Exercise details:
Output the data below only from the line containing "The width and" up to and including the line containing "the terminal launch", exact and with the pictures left out.

Data under study:
- Opening Delimiter -
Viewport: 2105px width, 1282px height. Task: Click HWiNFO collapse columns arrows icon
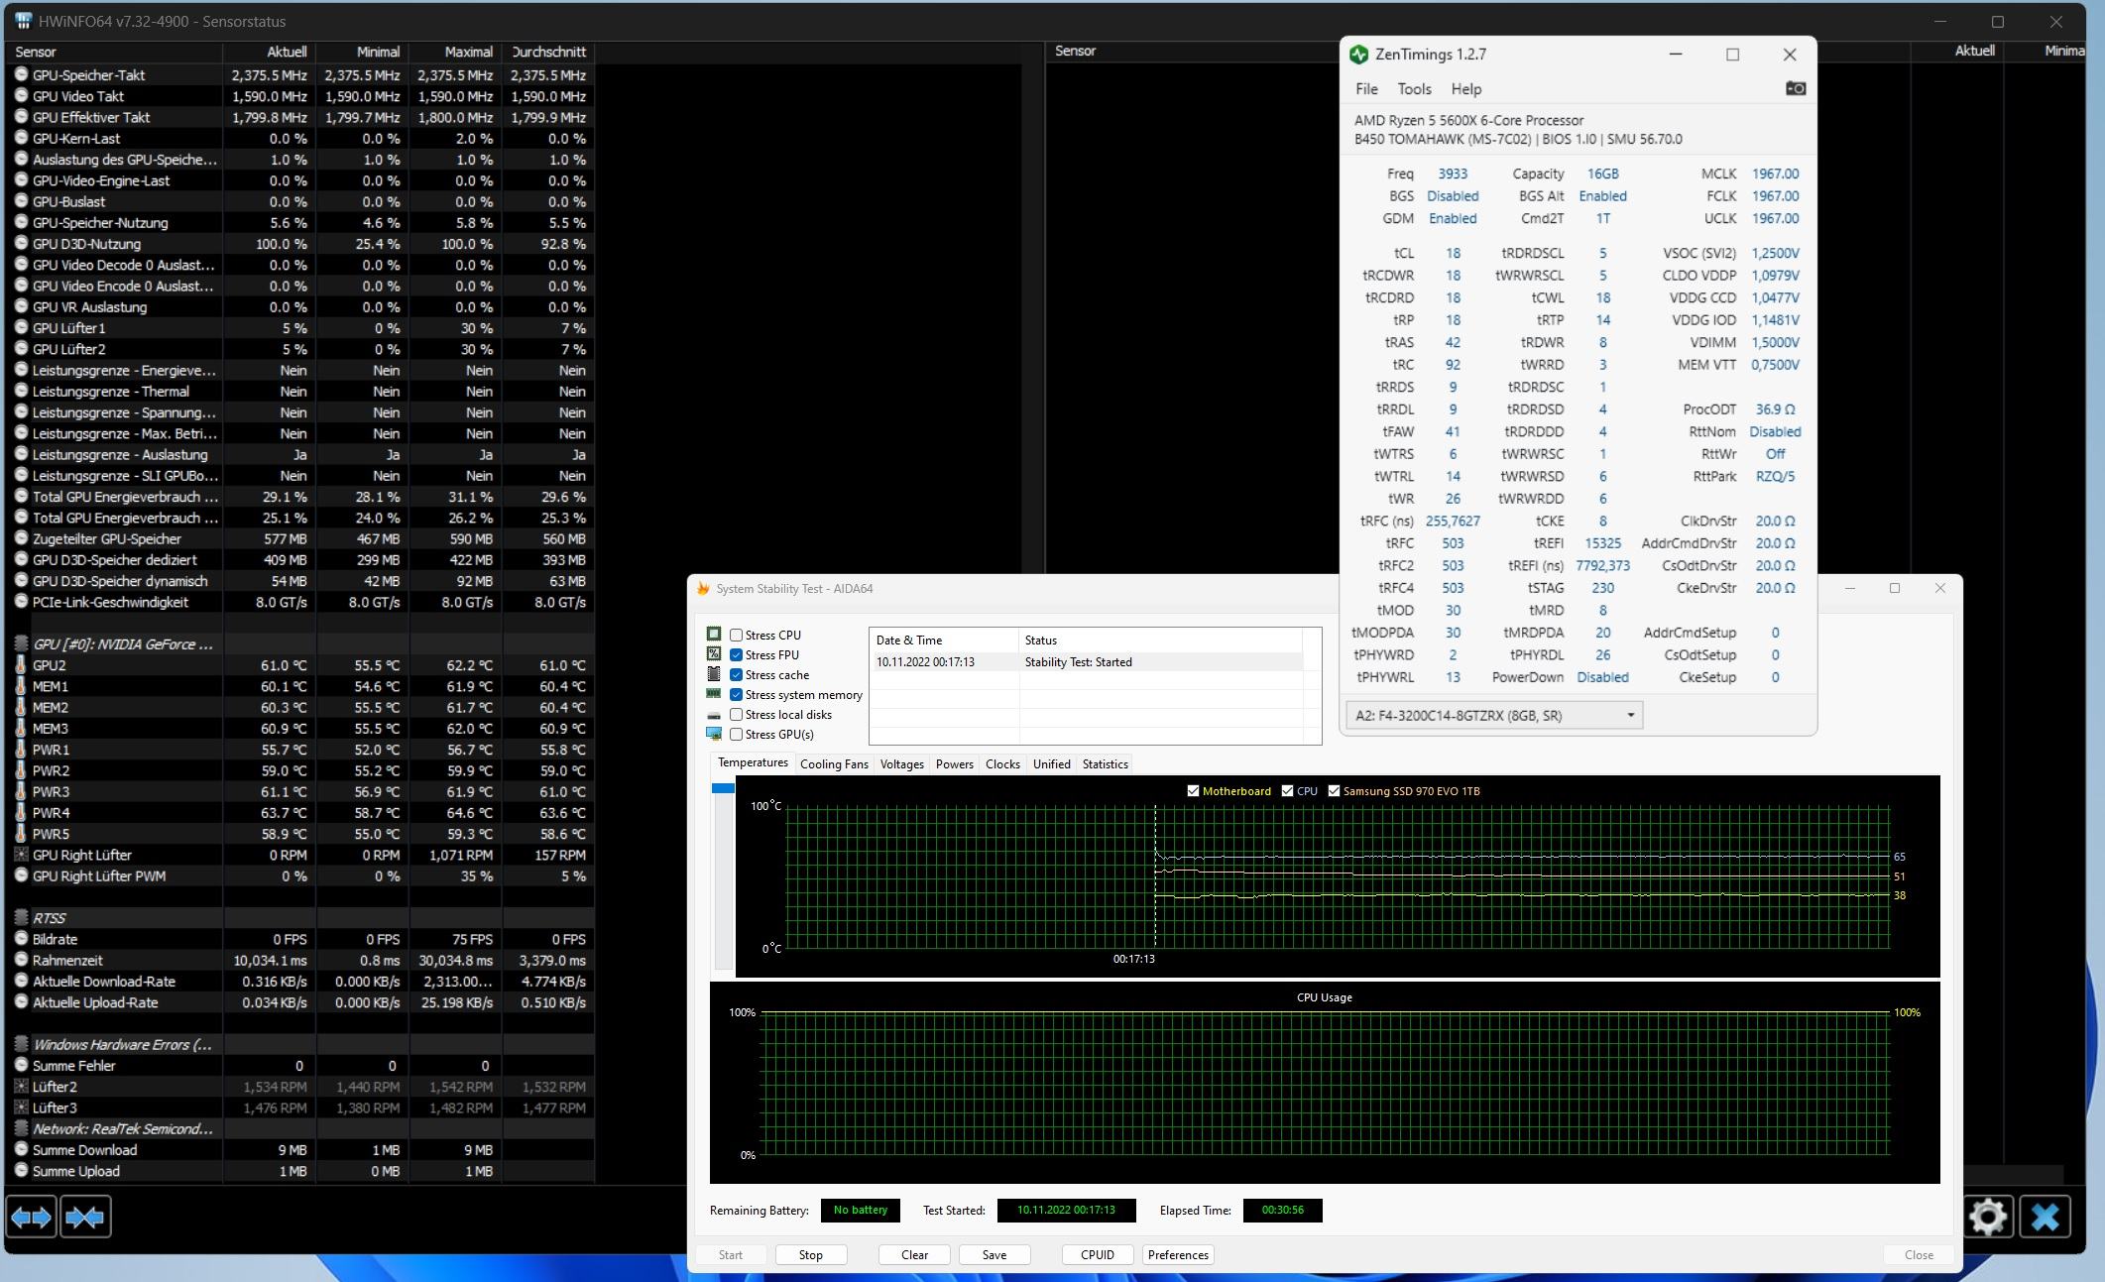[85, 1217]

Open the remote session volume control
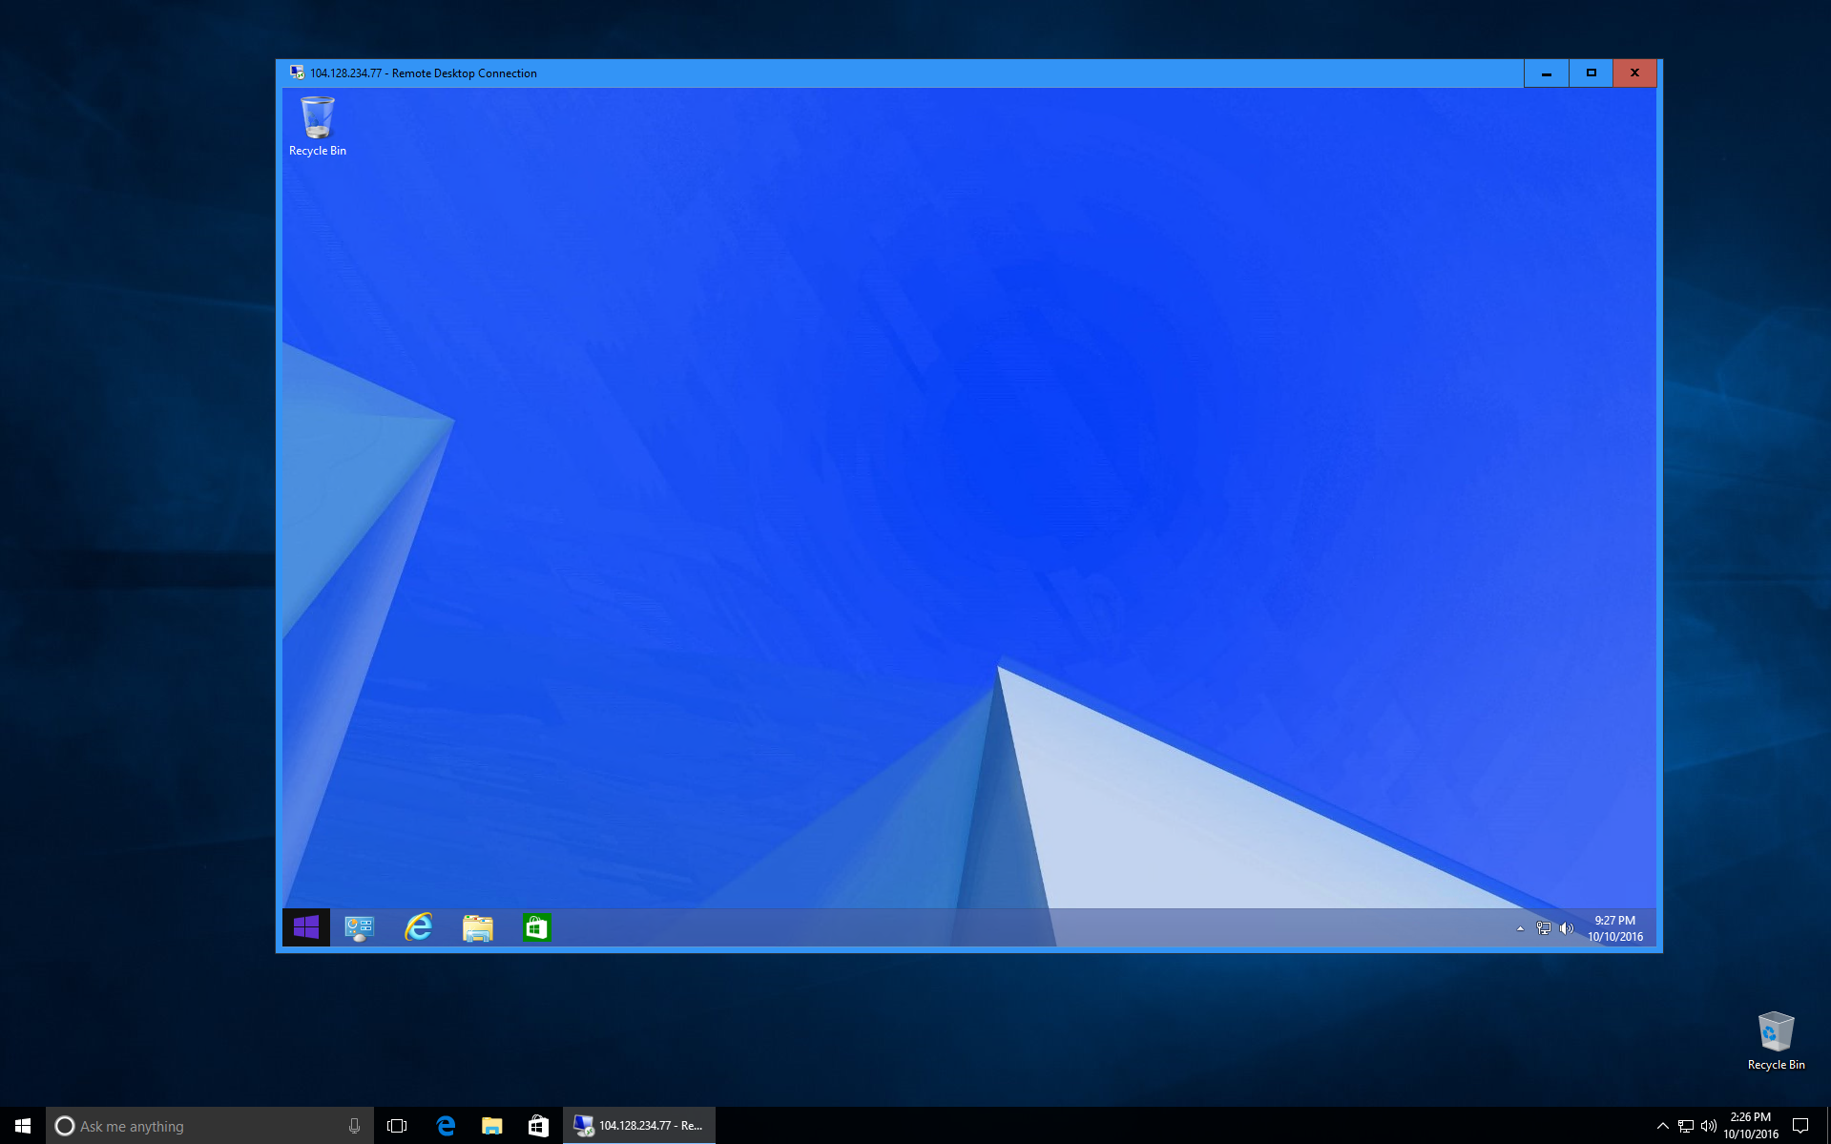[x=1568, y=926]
- Closing Delimiter -
- Opening Delimiter -
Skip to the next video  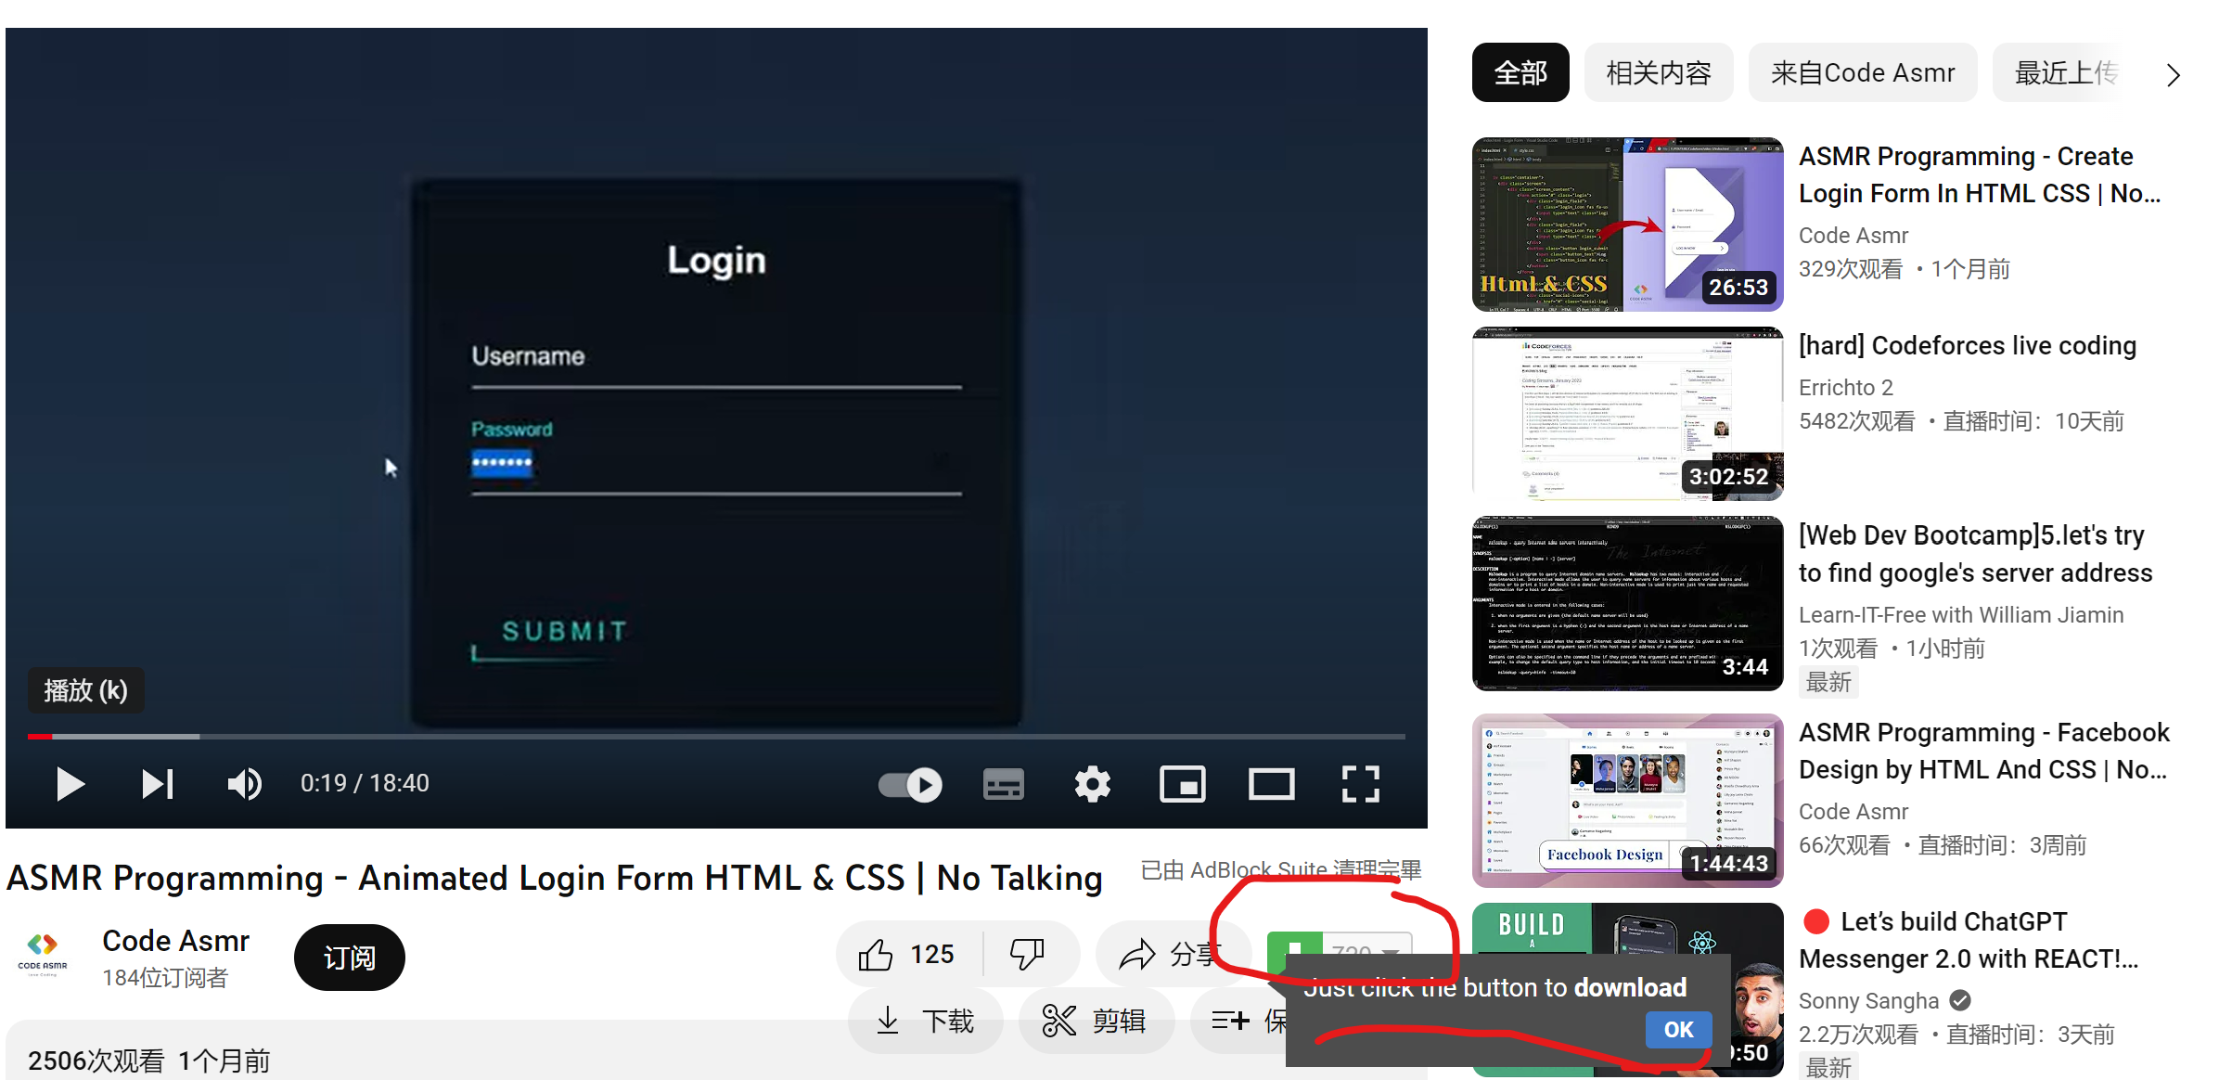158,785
- Closing Delimiter -
- Opening Delimiter -
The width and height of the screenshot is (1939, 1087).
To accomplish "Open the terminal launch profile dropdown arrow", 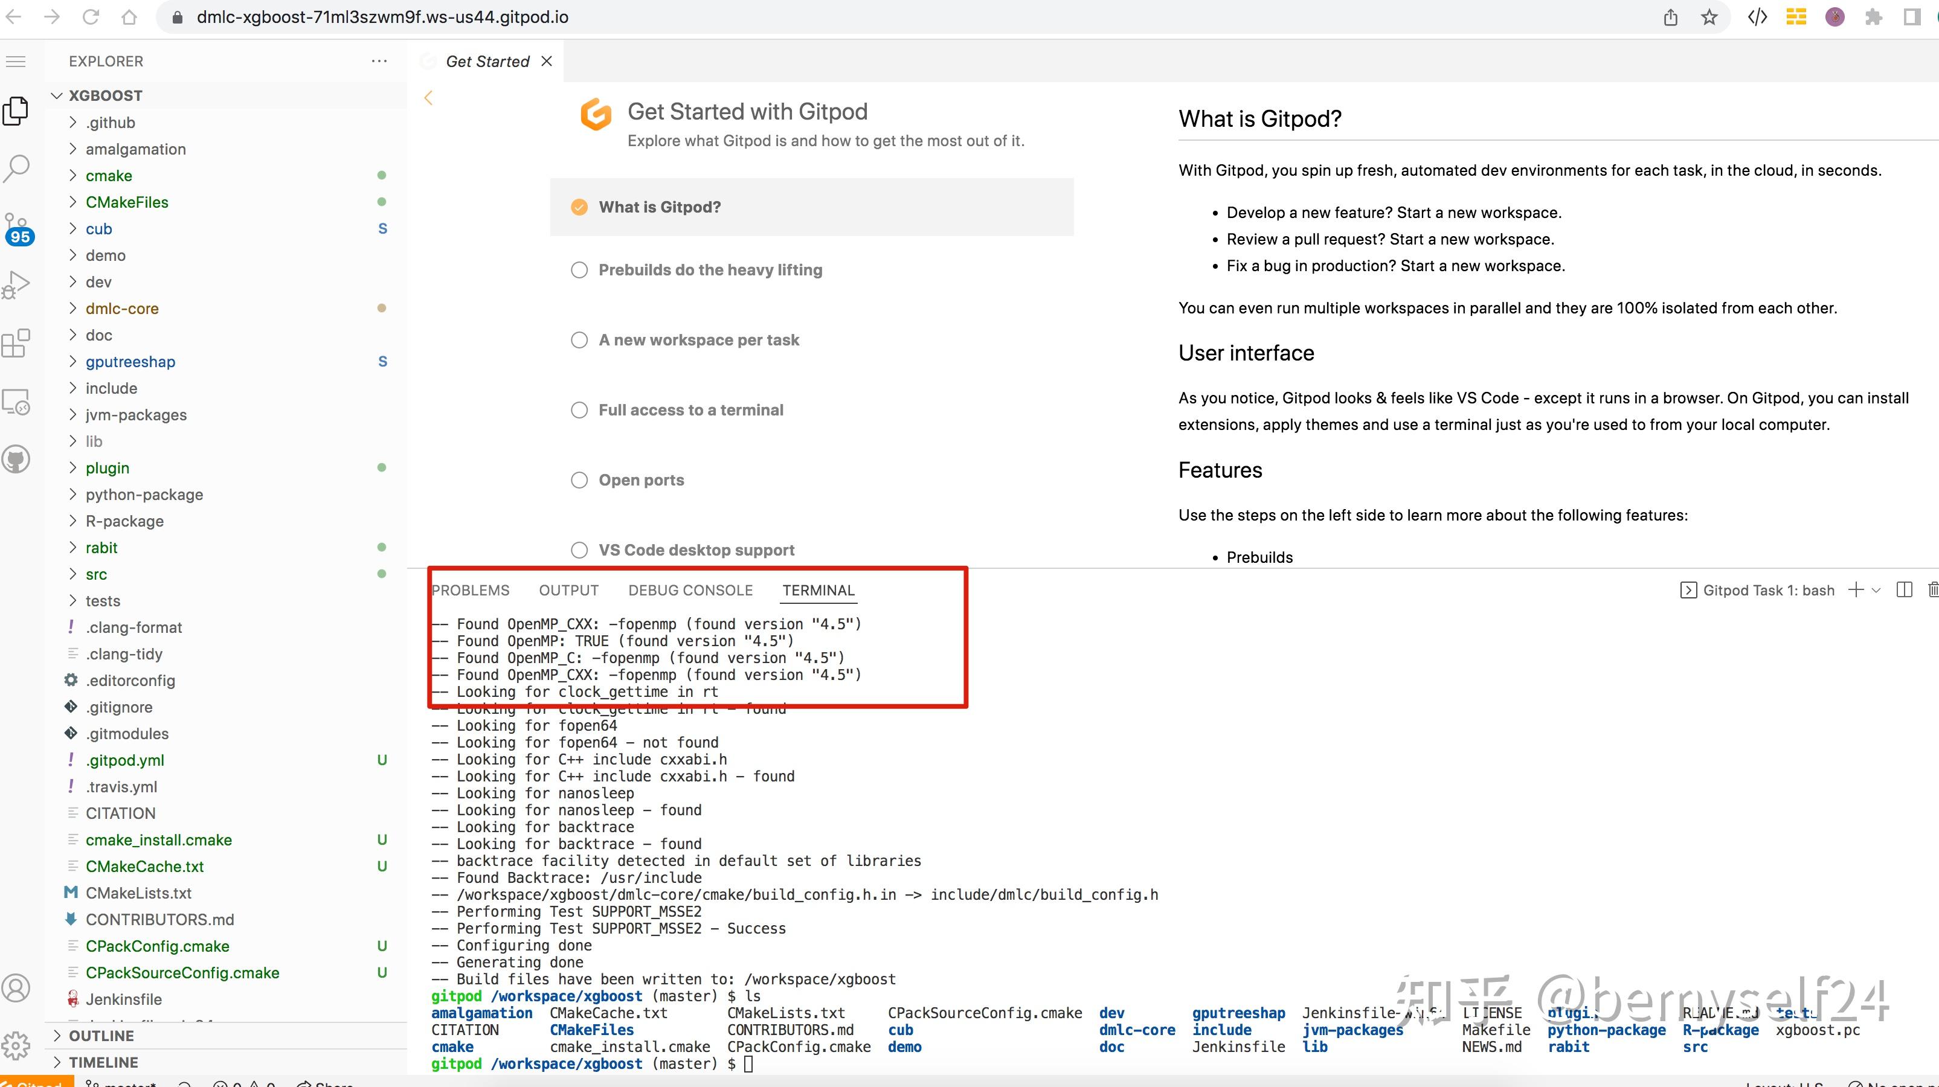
- Closing Delimiter -
Answer to this exercise:
The width and height of the screenshot is (1939, 1087).
To accomplish "Open the terminal launch profile dropdown arrow", 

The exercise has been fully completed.